Assignment: Your output should be the lines from the one containing "You are a computer-use agent. Screen" through the last line below, both ends included, exactly as written and free of pictures.

Dataset records:
--- START ---

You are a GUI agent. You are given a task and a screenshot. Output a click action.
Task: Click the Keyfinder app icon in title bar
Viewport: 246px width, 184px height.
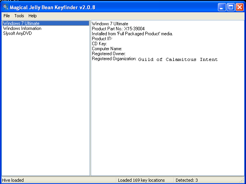coord(5,7)
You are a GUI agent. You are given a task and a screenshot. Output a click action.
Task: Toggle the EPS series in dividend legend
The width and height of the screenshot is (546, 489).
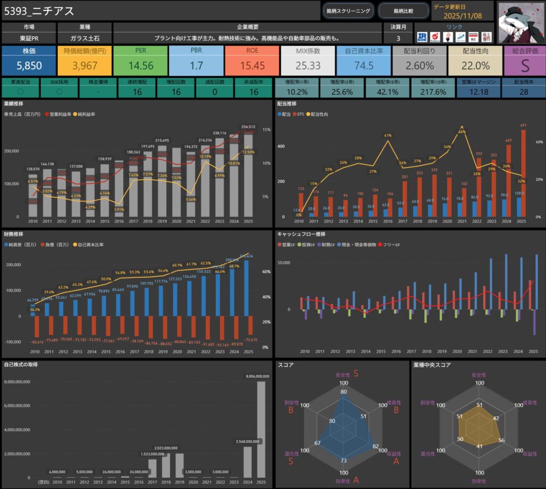pos(298,114)
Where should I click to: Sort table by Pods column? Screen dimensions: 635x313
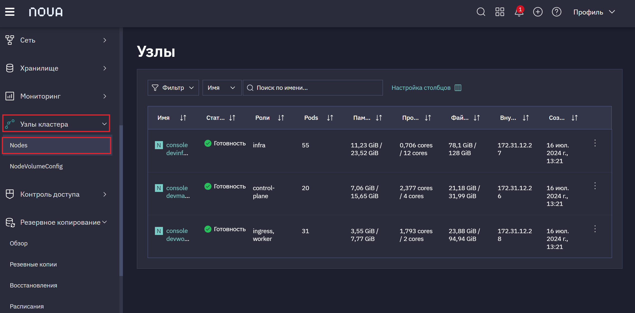pos(330,118)
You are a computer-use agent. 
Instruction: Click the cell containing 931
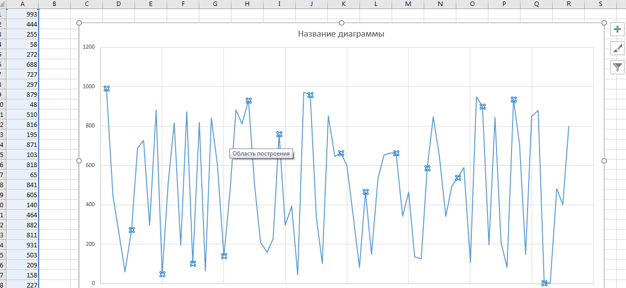click(x=23, y=245)
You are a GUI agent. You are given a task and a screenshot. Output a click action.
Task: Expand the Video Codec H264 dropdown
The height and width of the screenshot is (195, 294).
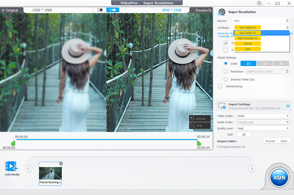pyautogui.click(x=263, y=116)
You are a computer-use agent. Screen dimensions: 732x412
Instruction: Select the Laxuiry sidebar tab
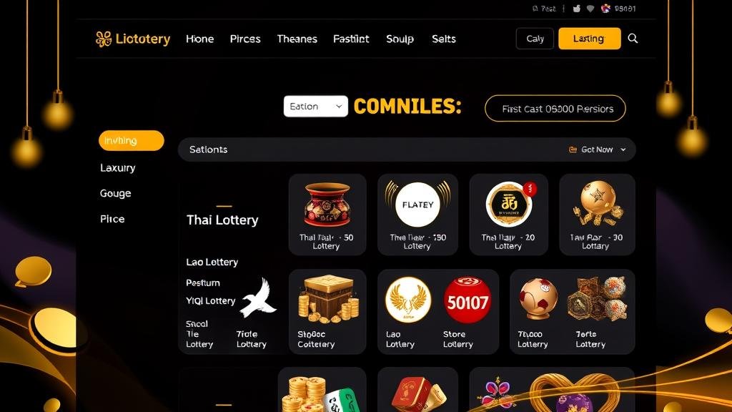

--- END ---

Exercise solution:
You are a computer-use agent. Screen dimensions: 732x412
Instruction: Select the Laxuiry sidebar tab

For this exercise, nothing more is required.